Please copy the entries below from the first line through the line with "pyautogui.click(x=250, y=456)", replacing "star icon" with "star button" and changing nothing else.
====
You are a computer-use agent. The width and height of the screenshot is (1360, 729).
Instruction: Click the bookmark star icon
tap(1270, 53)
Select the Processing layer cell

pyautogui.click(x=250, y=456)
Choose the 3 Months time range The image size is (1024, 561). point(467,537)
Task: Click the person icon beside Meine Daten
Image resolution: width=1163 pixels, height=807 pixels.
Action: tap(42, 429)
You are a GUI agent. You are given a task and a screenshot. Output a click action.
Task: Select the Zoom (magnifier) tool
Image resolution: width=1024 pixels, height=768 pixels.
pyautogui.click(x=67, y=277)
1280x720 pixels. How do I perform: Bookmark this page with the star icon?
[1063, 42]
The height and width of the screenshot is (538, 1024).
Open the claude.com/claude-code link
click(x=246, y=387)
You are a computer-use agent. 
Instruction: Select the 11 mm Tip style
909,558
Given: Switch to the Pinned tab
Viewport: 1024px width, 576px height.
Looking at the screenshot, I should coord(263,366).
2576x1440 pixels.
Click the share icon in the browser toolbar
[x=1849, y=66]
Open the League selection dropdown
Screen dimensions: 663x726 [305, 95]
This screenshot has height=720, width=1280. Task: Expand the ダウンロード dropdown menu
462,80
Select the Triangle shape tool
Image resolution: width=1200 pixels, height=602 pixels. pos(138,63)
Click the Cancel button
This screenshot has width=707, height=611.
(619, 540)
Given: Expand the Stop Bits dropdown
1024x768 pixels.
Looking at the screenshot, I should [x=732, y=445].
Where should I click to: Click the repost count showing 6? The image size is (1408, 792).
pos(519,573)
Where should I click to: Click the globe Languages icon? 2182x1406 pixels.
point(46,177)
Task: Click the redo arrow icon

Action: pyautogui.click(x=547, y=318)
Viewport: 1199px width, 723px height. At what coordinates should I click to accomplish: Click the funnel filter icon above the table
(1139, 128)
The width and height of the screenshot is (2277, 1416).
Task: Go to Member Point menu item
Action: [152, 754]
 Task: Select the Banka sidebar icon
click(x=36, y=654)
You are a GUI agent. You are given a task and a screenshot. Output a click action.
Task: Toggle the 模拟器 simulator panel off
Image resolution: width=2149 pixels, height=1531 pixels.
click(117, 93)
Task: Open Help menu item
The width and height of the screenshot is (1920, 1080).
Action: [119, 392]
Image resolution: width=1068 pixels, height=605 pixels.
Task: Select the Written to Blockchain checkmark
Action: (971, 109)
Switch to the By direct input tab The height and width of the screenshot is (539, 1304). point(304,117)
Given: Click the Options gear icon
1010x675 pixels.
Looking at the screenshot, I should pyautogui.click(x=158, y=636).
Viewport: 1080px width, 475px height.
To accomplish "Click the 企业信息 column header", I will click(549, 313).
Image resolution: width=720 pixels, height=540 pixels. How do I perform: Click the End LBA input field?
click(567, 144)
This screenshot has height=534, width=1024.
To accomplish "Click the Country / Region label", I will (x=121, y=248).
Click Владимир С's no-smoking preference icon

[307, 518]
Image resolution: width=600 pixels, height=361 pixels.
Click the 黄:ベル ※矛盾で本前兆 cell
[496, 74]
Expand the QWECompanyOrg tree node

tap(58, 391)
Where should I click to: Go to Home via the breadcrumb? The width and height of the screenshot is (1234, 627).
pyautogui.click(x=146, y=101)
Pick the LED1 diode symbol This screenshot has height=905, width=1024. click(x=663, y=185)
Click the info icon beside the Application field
====
Task answer:
You are a computer-use agent. The width and height of the screenshot is (1360, 729).
Instruction: Click the bookmark star button
tap(1270, 53)
Select the Processing layer cell

pyautogui.click(x=250, y=456)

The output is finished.